Behind the Batch
Why We Cold-Steep
The science behind our slow extraction process and why heat isn't always the answer.

Every beverage company in the world uses heat. Boil, brew, pasteurize, flash-heat — speed is the priority. Get the flavor out fast, get it into a bottle, get it on a shelf. It works. But it comes at a cost most people never think about.
What Heat Does to Plants
When you boil ginger, you extract gingerol — the compound responsible for that signature warmth. But heat also converts gingerol into shogaol, a different compound with a sharper, more pungent bite. That's fine for cooking. But for a daily wellness water, we wanted the original compound intact.

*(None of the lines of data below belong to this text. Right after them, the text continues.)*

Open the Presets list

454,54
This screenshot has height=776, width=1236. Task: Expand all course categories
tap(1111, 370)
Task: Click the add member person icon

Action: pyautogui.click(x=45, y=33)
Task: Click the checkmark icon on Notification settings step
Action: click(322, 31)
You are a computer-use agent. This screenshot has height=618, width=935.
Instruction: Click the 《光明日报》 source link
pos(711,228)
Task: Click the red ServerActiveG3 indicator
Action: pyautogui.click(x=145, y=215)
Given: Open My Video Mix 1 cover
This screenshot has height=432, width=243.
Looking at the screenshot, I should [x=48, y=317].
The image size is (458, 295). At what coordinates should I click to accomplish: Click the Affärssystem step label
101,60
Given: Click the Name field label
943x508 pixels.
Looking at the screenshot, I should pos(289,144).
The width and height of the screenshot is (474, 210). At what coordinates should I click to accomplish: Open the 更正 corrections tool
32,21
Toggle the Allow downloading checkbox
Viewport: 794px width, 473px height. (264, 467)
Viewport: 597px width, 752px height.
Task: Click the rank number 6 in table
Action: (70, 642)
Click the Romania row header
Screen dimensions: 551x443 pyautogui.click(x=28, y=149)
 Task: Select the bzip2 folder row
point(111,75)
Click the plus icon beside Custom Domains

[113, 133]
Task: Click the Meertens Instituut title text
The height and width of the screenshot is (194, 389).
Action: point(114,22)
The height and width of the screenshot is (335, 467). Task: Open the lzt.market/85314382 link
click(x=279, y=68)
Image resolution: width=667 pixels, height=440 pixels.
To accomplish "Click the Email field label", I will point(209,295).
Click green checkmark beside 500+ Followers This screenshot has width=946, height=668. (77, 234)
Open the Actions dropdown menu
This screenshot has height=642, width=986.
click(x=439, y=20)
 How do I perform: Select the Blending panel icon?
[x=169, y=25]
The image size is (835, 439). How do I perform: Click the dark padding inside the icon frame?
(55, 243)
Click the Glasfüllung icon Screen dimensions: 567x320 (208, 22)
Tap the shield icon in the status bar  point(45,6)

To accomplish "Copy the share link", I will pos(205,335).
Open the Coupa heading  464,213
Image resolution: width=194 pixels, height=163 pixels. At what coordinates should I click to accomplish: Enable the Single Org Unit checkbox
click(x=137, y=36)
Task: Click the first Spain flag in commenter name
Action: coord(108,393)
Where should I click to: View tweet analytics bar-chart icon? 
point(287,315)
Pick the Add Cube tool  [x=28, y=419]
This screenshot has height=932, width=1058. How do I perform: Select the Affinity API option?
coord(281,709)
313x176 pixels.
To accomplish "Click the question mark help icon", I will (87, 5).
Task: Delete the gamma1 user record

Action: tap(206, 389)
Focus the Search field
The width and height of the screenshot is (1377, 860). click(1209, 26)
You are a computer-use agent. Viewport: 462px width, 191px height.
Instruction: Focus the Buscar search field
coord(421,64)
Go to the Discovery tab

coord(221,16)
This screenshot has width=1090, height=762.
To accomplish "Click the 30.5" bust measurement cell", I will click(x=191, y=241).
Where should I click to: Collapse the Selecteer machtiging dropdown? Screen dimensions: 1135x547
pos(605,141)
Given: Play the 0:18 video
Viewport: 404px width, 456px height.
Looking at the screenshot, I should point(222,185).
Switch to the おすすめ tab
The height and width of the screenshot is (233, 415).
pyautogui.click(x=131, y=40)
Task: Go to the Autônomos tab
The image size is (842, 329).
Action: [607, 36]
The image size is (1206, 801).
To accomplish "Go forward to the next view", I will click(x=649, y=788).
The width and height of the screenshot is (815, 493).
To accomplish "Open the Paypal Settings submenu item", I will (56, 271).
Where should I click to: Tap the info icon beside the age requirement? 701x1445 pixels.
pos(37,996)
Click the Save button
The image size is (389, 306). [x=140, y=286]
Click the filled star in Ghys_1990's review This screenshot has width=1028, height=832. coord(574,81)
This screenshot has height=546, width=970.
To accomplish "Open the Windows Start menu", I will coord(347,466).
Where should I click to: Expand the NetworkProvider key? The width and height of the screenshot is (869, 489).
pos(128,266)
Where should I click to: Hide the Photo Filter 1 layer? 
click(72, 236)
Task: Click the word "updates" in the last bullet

The same principle applies across our entire line. Chamomile's apigenin, citrus peel's limonene, the volatile aromatic oils in fresh herbs — these compounds are heat-sensitive. Pour boiling water over chamomile flowers and you get tea. Let them steep slowly in cold water over two days and you get something noticeably different. Softer. Rounder. More complex.
24 to 48 Hours
Our cold-steep process runs between 24 and 48 hours depending on the ingredient. Ginger sits on the longer end — its dense root structure releases compounds slowly at low temperatures. Chamomile and lighter herbs require less time. Citrus falls somewhere in between.
The water temperature stays between 35°F and 40°F throughout the process. Cold enough to prevent any bacterial growth. Warm enough that the water molecules can still pull compounds from the plant material. It's a narrow window, and we monitor every batch.
“Speed is efficiency. Patience is quality. We chose patience.”
The Taste Difference
Cold-steeped water tastes fundamentally different from brewed tea or hot-extracted beverages. There's no bitterness — that harsh edge comes from tannins and other compounds that release primarily at high temperatures. What you get instead is clean, smooth, and surprisingly nuanced.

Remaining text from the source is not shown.